Fluorine-18–Labeled Deoxyglucose Positron Emission Tomography in the Diagnosis and Management of Aortitis With Pulmonary Artery Involvement
A 58-year-old woman presented with a complex history of constitutional symptoms, heart block requiring pacemaker, and subsequent heart failure. Initial echocardiograms reported some periaortic thickening but no definite vegetations. The patient had received antibiotic therapy before initial presentation. She had multiple negative serial blood cultures and was treated for culture-negative endocarditis. Over the ensuing months, however, her condition progressively worsened. At the time of her presentation to our facility, she had persistent elevations of her C-reactive protein (CRP; 66 mg/dL), an accelerated erythrocyte sedimentation rate (ESR; 60 mm/h), and a P-antineutrophil cytoplasmic antibody (ANCA) immunofluorescence assay that was positive. She had negative serology for bartonella, coxiella, and brucella, as well as nonreactive syphilis and human immunodeficiency virus tests. C-ANCA, rheumatoid factor, anticardiolipin antibodies, and complement levels were also negative. Contrast-enhanced CT scan of her chest demonstrated significant inflammatory tissue at the root of the aorta extending into the interventricular septum but no other large-vessel involvement (Figures 1A and 2⇓A).

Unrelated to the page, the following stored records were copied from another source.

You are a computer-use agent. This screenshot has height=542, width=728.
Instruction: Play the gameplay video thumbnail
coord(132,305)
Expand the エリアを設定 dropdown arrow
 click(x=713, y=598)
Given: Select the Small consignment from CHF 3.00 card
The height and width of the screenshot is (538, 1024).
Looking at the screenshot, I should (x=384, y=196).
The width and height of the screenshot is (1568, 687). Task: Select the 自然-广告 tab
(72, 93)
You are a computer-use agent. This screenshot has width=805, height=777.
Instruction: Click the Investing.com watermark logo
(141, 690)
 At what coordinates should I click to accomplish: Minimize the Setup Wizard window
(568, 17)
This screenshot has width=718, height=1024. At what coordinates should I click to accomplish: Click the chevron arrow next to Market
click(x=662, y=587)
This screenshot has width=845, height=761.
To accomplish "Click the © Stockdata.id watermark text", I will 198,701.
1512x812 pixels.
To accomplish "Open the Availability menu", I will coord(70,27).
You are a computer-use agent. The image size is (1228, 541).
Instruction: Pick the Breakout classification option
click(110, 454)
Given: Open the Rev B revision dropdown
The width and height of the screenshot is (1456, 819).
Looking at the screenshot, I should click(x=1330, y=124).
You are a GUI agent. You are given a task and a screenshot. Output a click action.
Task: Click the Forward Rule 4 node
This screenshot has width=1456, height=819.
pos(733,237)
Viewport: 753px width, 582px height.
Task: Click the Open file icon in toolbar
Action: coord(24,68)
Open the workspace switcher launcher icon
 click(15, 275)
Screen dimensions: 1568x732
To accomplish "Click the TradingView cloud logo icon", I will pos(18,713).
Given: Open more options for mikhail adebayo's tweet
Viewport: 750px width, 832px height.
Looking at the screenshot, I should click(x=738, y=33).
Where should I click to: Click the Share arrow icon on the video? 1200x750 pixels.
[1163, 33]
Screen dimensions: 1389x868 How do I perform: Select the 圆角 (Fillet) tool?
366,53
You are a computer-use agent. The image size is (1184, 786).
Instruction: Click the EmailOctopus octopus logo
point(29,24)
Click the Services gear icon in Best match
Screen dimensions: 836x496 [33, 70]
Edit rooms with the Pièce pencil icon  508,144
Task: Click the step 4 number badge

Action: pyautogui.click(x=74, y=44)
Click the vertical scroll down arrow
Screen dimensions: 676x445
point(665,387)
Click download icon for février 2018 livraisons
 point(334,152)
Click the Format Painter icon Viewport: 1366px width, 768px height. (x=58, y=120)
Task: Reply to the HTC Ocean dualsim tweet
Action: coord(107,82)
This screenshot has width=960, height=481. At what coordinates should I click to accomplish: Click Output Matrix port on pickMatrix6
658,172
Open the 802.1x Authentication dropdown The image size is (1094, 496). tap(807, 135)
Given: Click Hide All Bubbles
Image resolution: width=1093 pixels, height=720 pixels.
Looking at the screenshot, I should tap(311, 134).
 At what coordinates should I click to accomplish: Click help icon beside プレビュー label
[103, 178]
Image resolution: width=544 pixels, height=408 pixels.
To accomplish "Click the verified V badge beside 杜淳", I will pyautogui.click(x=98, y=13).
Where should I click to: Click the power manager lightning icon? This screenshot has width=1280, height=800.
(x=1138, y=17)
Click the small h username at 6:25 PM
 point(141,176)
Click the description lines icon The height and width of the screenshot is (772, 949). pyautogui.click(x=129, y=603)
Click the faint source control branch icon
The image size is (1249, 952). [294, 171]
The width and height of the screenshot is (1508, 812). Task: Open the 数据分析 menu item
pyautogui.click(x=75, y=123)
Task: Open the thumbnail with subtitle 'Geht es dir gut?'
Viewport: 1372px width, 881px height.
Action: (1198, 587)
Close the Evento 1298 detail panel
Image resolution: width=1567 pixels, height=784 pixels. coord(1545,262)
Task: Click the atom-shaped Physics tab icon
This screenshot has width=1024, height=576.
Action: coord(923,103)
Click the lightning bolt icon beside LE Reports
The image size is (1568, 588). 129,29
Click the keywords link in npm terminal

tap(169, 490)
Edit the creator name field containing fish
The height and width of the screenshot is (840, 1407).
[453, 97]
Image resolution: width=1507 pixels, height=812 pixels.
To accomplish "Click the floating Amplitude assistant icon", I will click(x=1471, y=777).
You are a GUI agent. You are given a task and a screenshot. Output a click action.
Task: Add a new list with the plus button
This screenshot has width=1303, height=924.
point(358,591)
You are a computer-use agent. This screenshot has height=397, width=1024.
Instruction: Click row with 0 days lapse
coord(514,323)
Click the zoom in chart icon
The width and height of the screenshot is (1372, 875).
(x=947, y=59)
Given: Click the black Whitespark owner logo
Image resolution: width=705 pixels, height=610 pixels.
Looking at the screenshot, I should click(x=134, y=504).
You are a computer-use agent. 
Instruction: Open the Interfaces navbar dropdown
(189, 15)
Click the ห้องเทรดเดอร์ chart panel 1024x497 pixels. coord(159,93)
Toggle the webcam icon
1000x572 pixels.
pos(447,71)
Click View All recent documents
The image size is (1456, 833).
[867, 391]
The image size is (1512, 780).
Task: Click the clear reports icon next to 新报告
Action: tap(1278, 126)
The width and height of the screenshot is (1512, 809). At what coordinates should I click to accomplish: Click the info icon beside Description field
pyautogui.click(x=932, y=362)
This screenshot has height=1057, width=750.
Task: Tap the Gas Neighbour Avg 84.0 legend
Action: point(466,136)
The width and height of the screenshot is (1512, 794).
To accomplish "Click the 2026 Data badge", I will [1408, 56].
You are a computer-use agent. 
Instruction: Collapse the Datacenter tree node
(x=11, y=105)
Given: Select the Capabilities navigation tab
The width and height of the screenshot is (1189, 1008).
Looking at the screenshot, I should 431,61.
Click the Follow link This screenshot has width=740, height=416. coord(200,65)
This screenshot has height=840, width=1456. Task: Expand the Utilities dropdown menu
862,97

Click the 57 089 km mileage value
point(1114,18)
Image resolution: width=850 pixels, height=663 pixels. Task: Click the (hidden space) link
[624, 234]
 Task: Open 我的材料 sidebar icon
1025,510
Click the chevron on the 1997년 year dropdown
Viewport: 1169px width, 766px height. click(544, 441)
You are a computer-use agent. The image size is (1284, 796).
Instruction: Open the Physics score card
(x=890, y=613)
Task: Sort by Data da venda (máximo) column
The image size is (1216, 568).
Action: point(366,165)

An 18F-labeled deoxyglucose (FDG) positron emission tomography (PET) scan of the thorax was performed after a 12-hour fast. Increased FDG uptake was noted in the proximal aorta over the site of inflammatory tissue (Figures 1B and 2⇓B). Fusion of the CT and FDG PET images confirmed the location and extent of the inflammatory area but also identified an area of inflammation in the pulmonary artery not previously appreciated on the CT scan (Figures 1C and 2⇓C). The patient was diagnosed with aortitis and began high-dose prednisolone, with clinical improvement and subsequent normalization of CRP and ESR to 1 mg/dL and 4 mm/h, respectively. Follow-up echocardiograms showed improvement in aortic root thickening, and repeat FDG PET demonstrated resolution of the abnormal FDG uptake seen on the previous PET study (Figure 3B). The case demonstrates the utility of FDG PET (particularly when fused with CT imaging) to detect and monitor active aortitis. In this case, the FDG PET scan identified unsuspected active inflammation in the pulmonary artery that also responded to therapy.
Dr Beanlands is a research scientist supported by the Canadian Institutes of Health Research and the Premier’s Research Excellence Award.